Generative Adversarial Networks

GANs are a framework for teaching a DL model to capture the training data’s distribution so we can generate new data from that same distribution. GANs were invented by Ian Goodfellow in 2014 and first described in the paper Generative Adversarial Nets. A GAN is a method to generate new (‘fake’) images from a dataset of (‘real’) images. It is composed by two distinct models, a generator and a discriminator. The job of the generator is to spawn ‘fake’ images that look like the training images. The job of the discriminator is to look at an image and output whether or not it is a real training image or a fake image from the generator. During training, the generator is constantly trying to outsmart the discriminator by generating better and better fakes, while the discriminator is working to become a better detective and correctly classify the real and fake images. The equilibrium of this game is when the generator is generating perfect fakes that look as if they came directly from the training data, and the discriminator is left to always guess at 50% confidence that the generator output is real or fake.
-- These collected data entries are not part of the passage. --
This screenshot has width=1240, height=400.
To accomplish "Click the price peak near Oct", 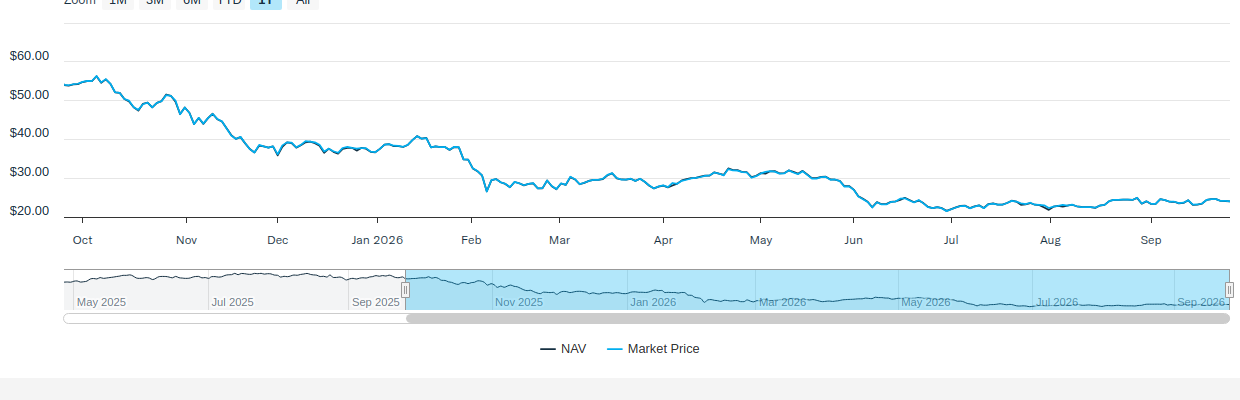I will [96, 76].
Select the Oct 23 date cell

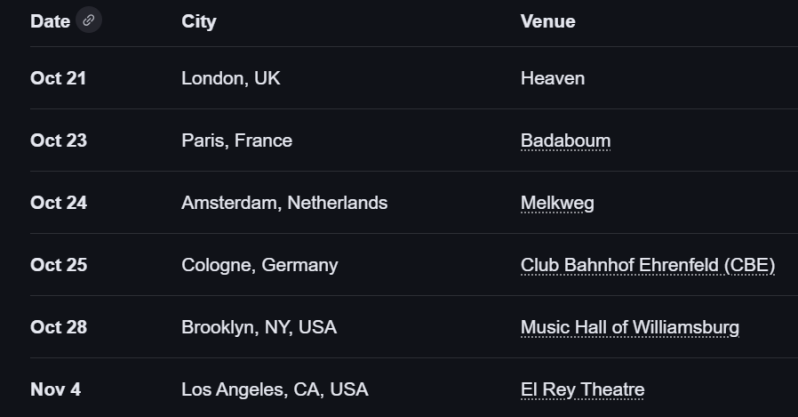click(58, 141)
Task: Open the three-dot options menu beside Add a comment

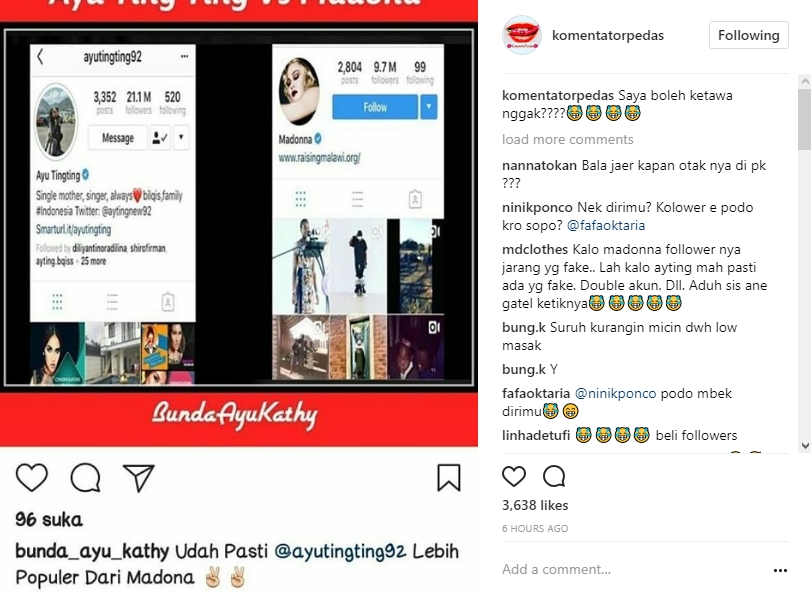Action: (780, 570)
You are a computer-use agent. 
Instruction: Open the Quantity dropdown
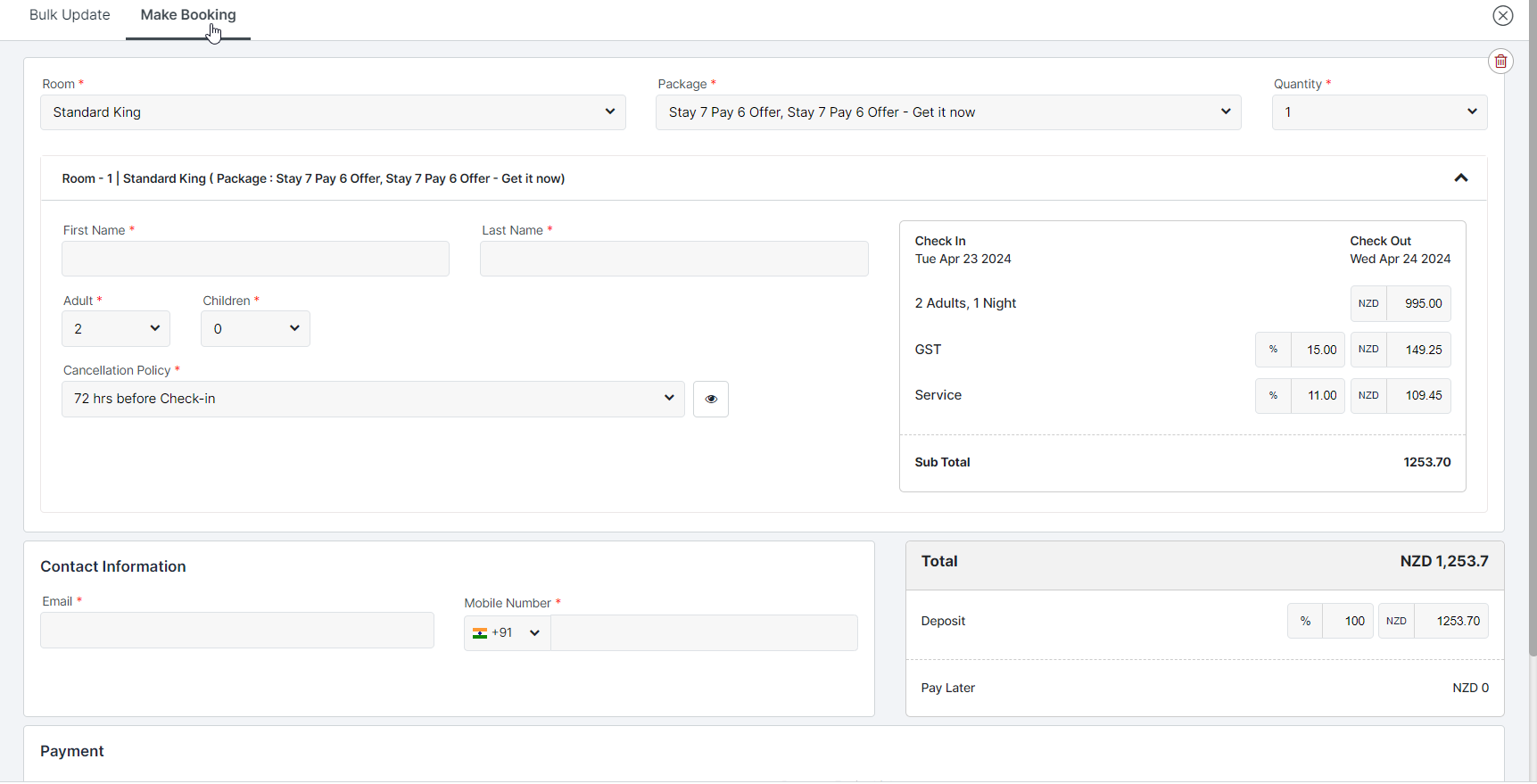(x=1378, y=112)
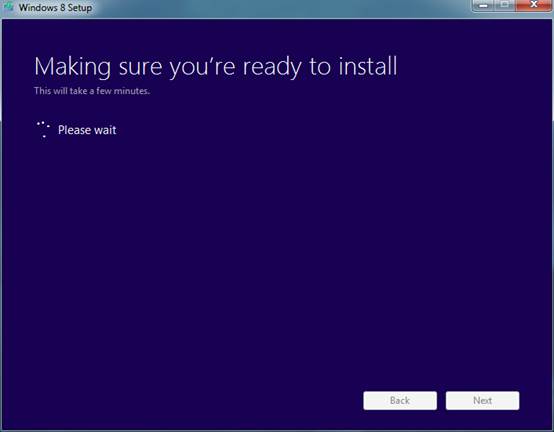Screen dimensions: 554x432
Task: Proceed with the Next button
Action: [483, 401]
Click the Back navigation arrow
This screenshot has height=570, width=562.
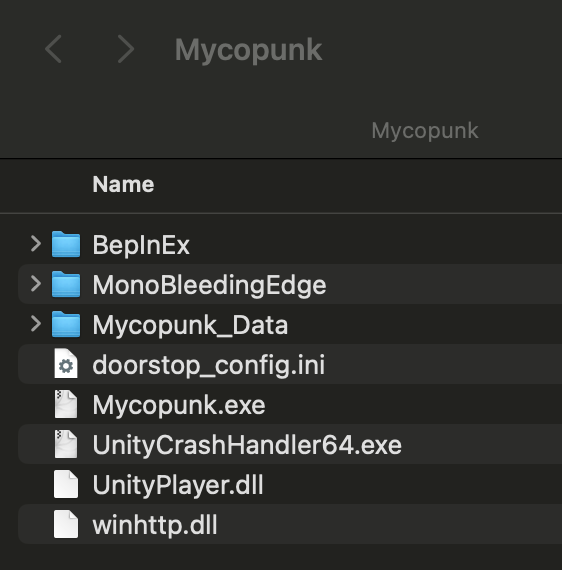coord(53,49)
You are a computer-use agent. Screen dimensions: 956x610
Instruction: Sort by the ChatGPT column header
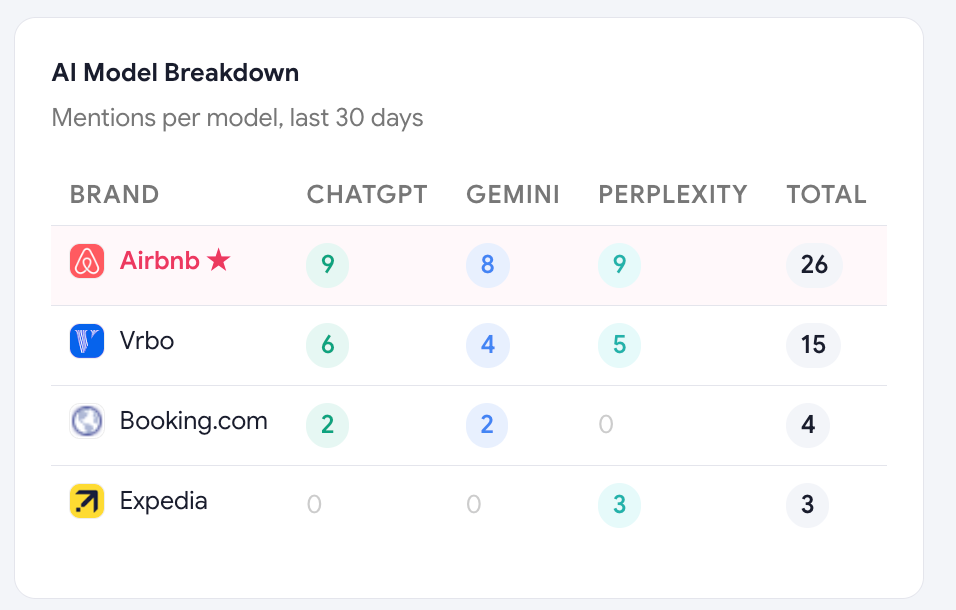367,195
In a GAN, the generator takes in input a vector $\xi$ of noise from a standard normal distribution and produces fake examples $\hat{X}$. The fakes $\hat{X}$ as well as some real images $X$ are passed to the discriminator, which is trained to distinguish fake and real images. This is done using $X$, $\hat{X}$ and the corresponding labels using the binary cross entropy (BCE) loss to update the parameters of the discriminator.
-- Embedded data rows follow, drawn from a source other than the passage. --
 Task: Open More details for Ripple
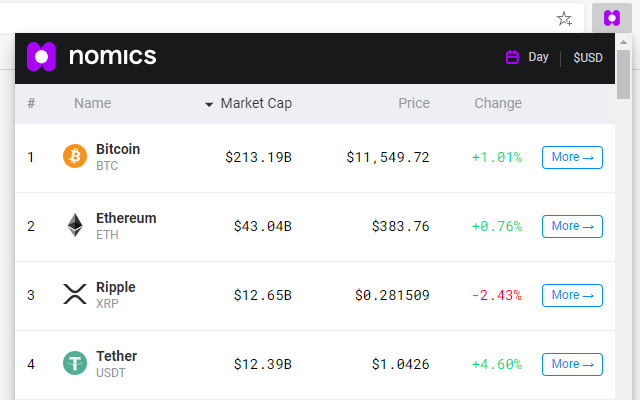[x=572, y=295]
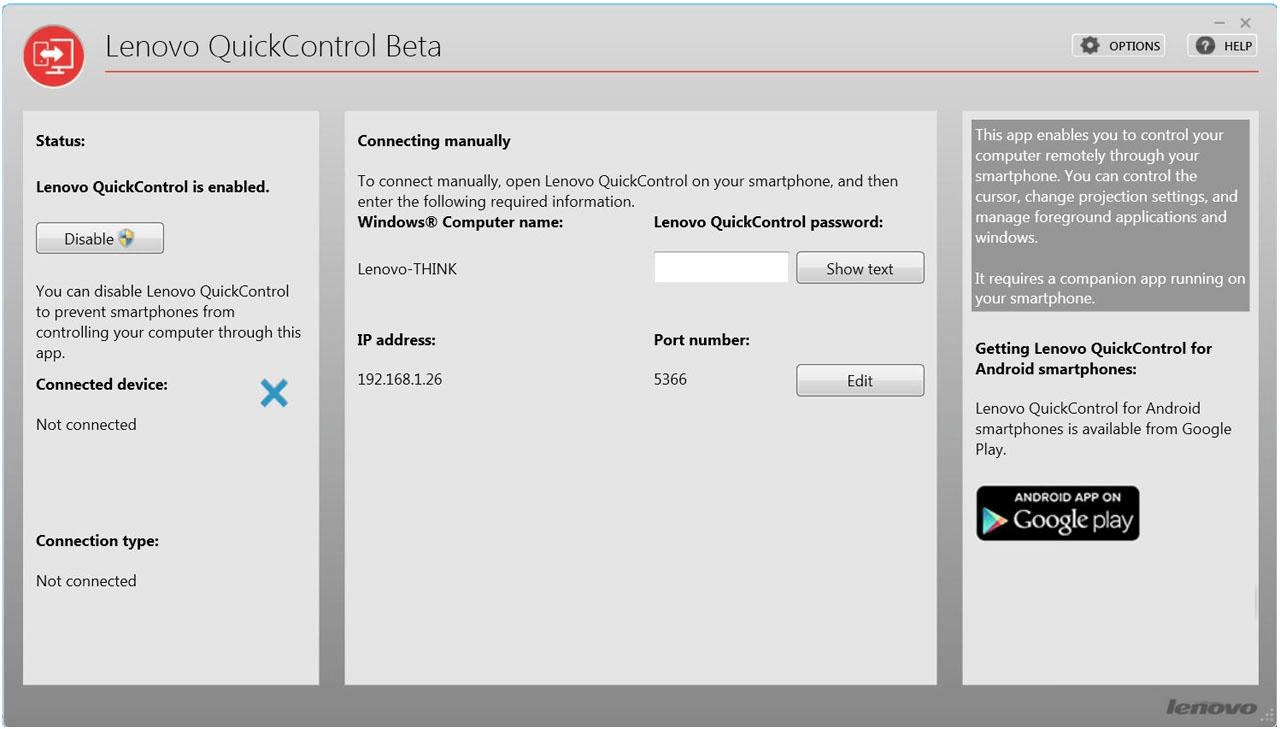Edit the port number
The width and height of the screenshot is (1280, 729).
pyautogui.click(x=859, y=381)
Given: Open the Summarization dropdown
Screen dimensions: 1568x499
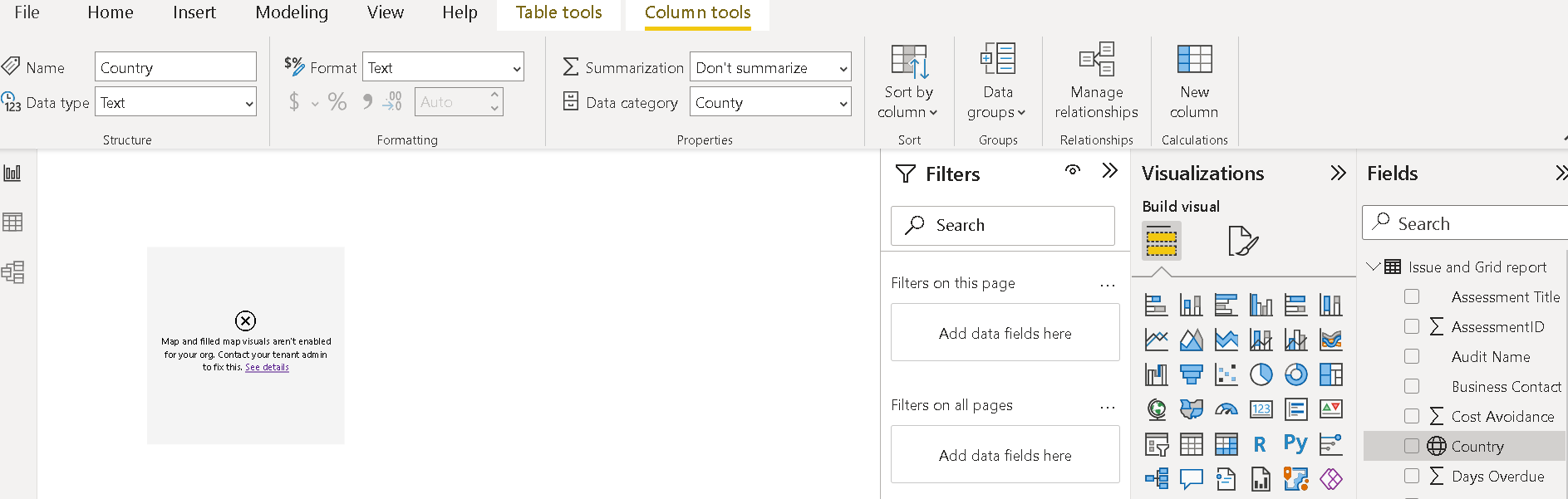Looking at the screenshot, I should 770,68.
Training the generator is more complicated and is done as follows: we give the generated $\hat{X}$ to the discriminator, where all the $\hat{X}$ are labeled as real (despite being fake). This is because the generator wants its examples to be as real as possible. The gradients are used to update the parameters for the generator only. So GAN training works in an alternating fashion, updating the parameters of the generator and the discriminator independently. Care must be taken to keep the two at similar skill levels; if one of the two becomes too good, the other won’t have enough feedback to improve and the GAN training will stall. We also note that the discriminator often overfits to this particular generator and cannot be used for general tasks.
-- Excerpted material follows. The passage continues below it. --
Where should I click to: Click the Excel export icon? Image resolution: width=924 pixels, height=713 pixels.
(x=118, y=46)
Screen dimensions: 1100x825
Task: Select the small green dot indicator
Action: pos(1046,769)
Let’s start the implementation with the required imports.

import random
import torch
import torch.nn as nn
import torch.nn.parallel
import torch.backends.cudnn as cudnn
import torch.optim as optim
import torch.utils.data
import torchvision.datasets as datasets
import torchvision.transforms as transforms
import torchvision.utils as vutils
import numpy as np
import matplotlib.pyplot as plt
import matplotlib.gridspec as gridspec

Set the random number seed for reproducibility.

manual_seed = 42
random.seed(manual_seed)
_ = torch.manual_seed(manual_seed)

Our dataset is the Anime Face dataset, which contains a bit more than 63’000 colored anime faces. The dataset is donwloaded from the Kaggle website and stored in a local directory. This implementation follows closely the official PyTorch example with minor modifications. The most important parameters are below and require little explanation. The learning rate and the beta1 parameters are as described in the DCGAN paper, and the image size is set to 64, so we will generate $64 \times 64$ color images.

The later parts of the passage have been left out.